I'm sorry but I'm not going to buy a £50 lens from anybody only to then spend £150 on having it serviced. It's more efficient to use some judgement and buy a good lens in the first place. It would only work with a very expensive lens, and if you've bought a very expensive lens it will have a warranty won't it, so if there's something wrong with it get the dealer to fix it?
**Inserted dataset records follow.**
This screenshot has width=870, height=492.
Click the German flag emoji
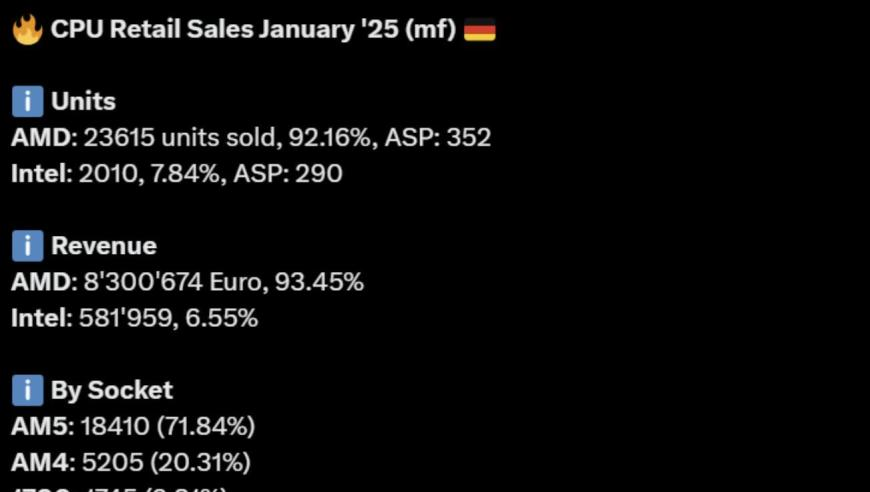tap(479, 29)
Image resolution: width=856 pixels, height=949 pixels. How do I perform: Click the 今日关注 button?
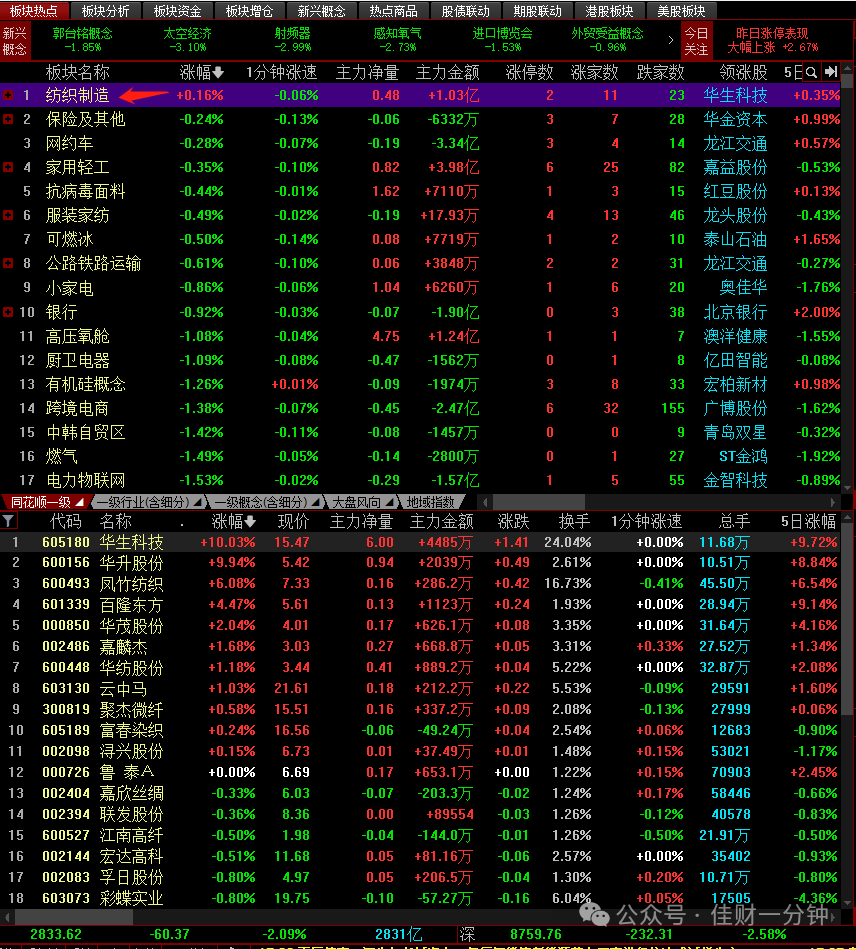(696, 41)
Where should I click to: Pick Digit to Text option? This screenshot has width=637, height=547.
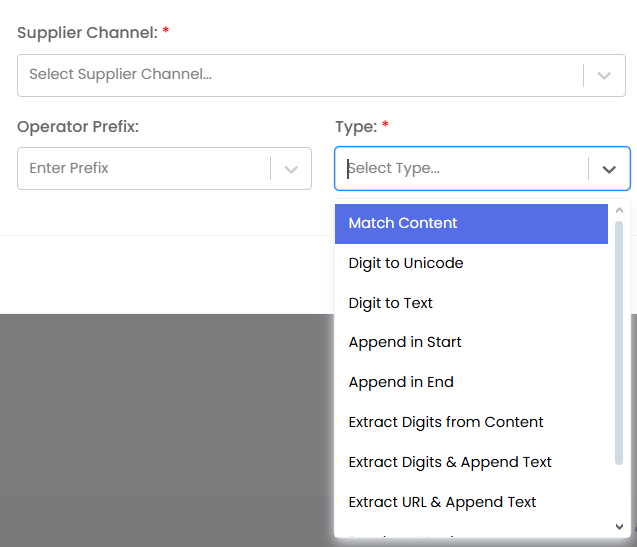(x=391, y=303)
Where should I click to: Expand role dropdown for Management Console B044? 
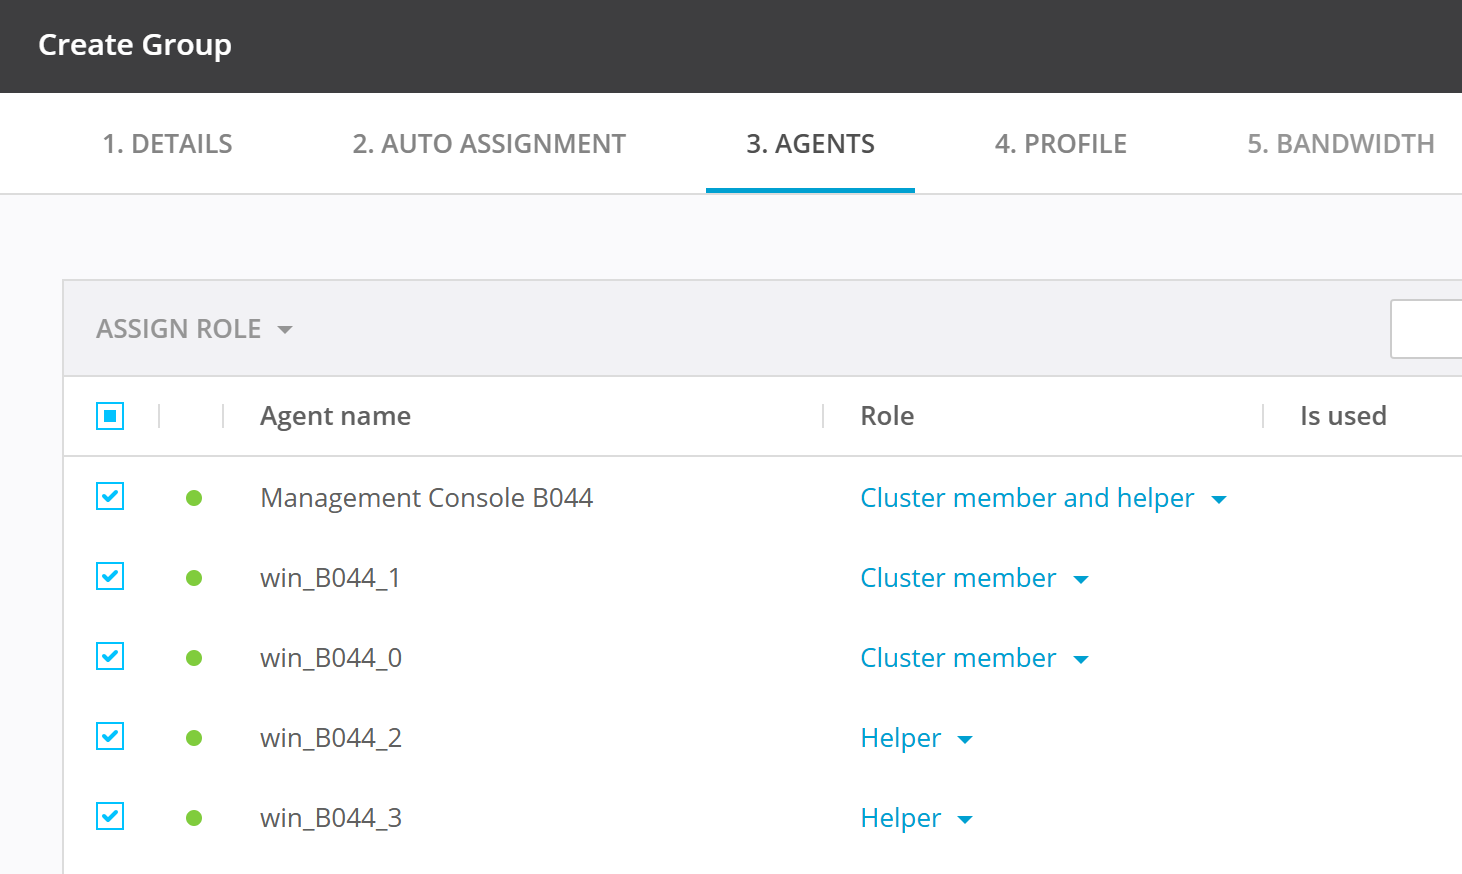[1043, 498]
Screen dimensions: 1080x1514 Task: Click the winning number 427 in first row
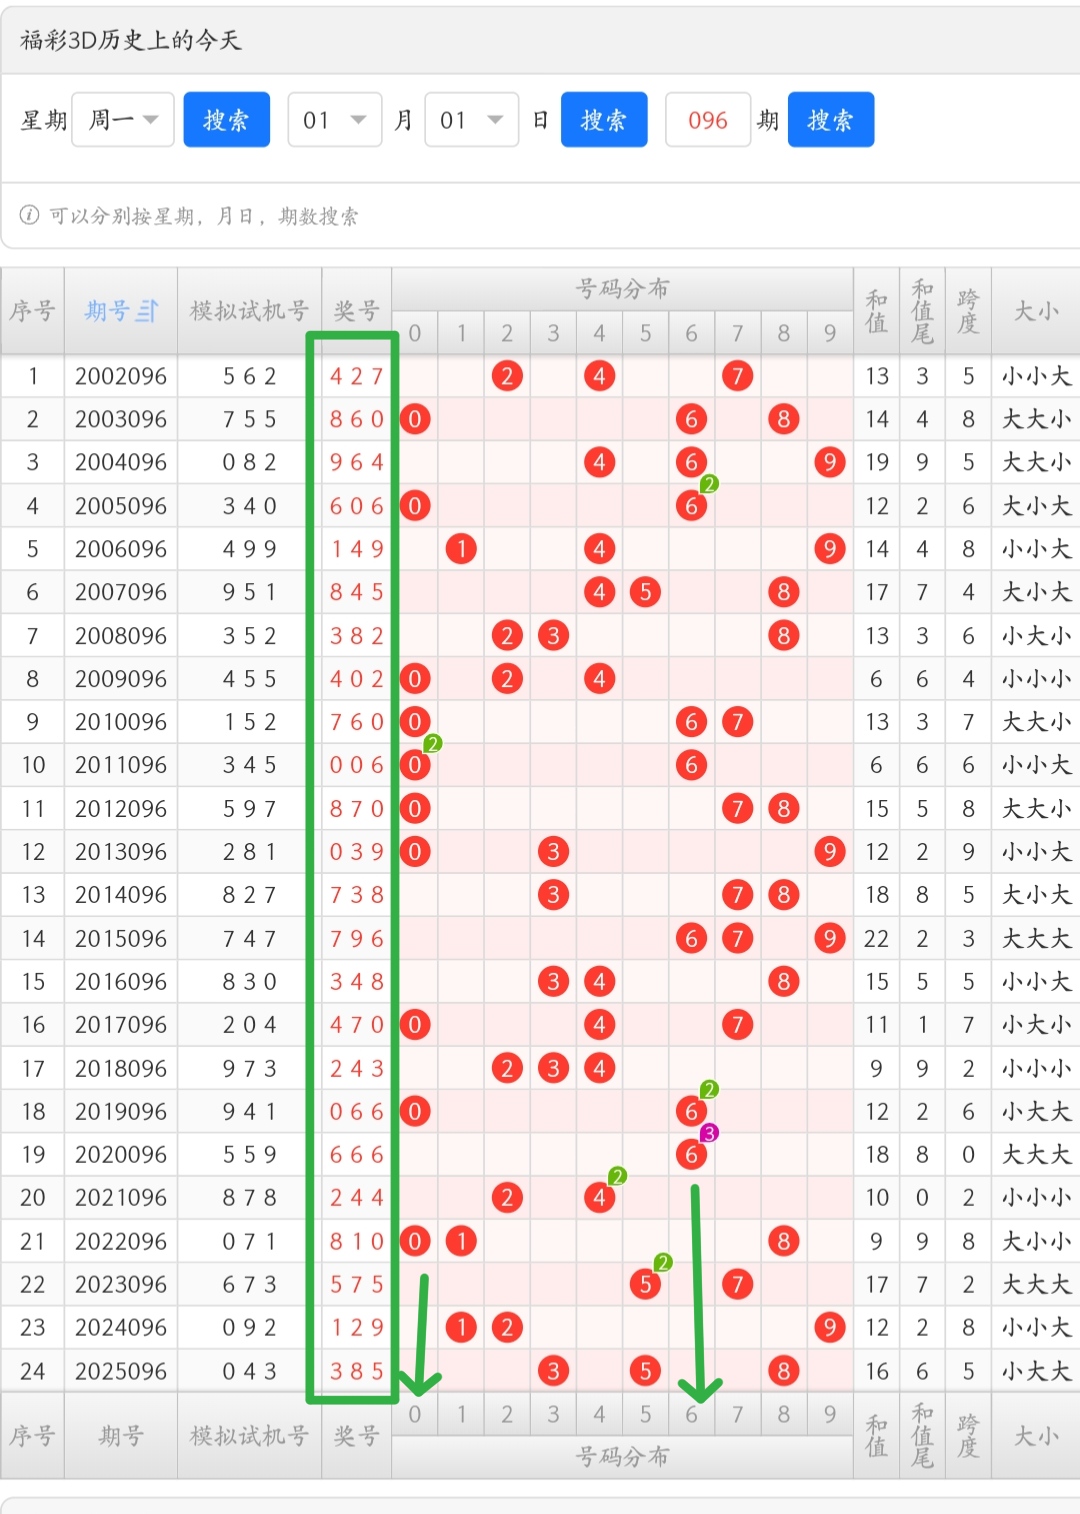click(356, 376)
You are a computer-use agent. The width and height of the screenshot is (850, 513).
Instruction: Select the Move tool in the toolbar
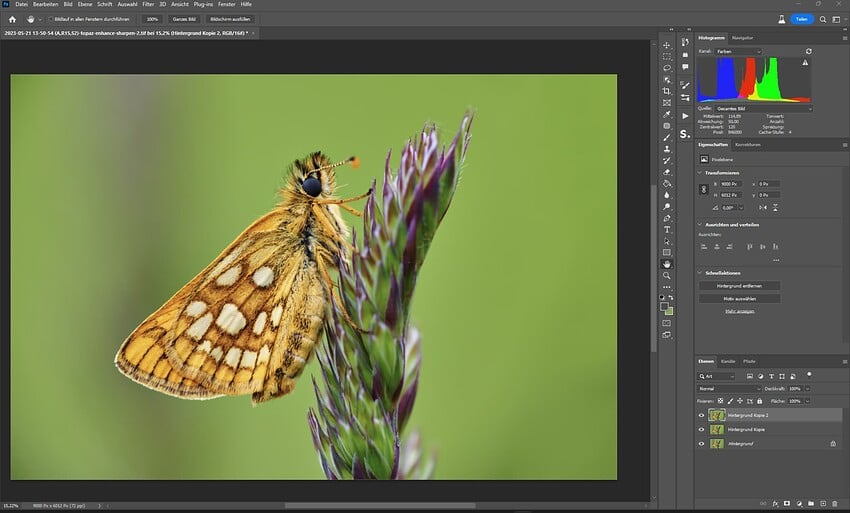667,45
As for the idea that if you don't have your Leica serviced there's sure to be something insidious going on inside that will bite you is internet paranoia. There was a time when Leica M's were used as professional cameras shooting far, far more film between servicing than many here are likely to get through in a lifetime. But mirrors can delaminate the day after the camera is serviced, the shutter cloth could tear on the same day, in other words if it's going to happen it will happen anyway. So a regular CLA service does nothing at all for reliability, it doesn't stop the mechanical things breaking or you knocking the rangefinder out of adjustment. Once you've removed the concept of reliability from a CLA you'll then see a CLA only needs doing when an adjustment is needed, and a camera that's gone ten years may well go another ten without needing a CLA, especially when todays photographers would have a fit at the thought of shooting ten rolls a day.
The solution is simple, if it ain't broke don't fix it, and if a Leica noob have the seller pay for a CLA or give a warranty before you buy it because 9 times out of 10 the revelation of what a CLA can achieve in accuracy and smoothness is only because you've bought a dog in the first place.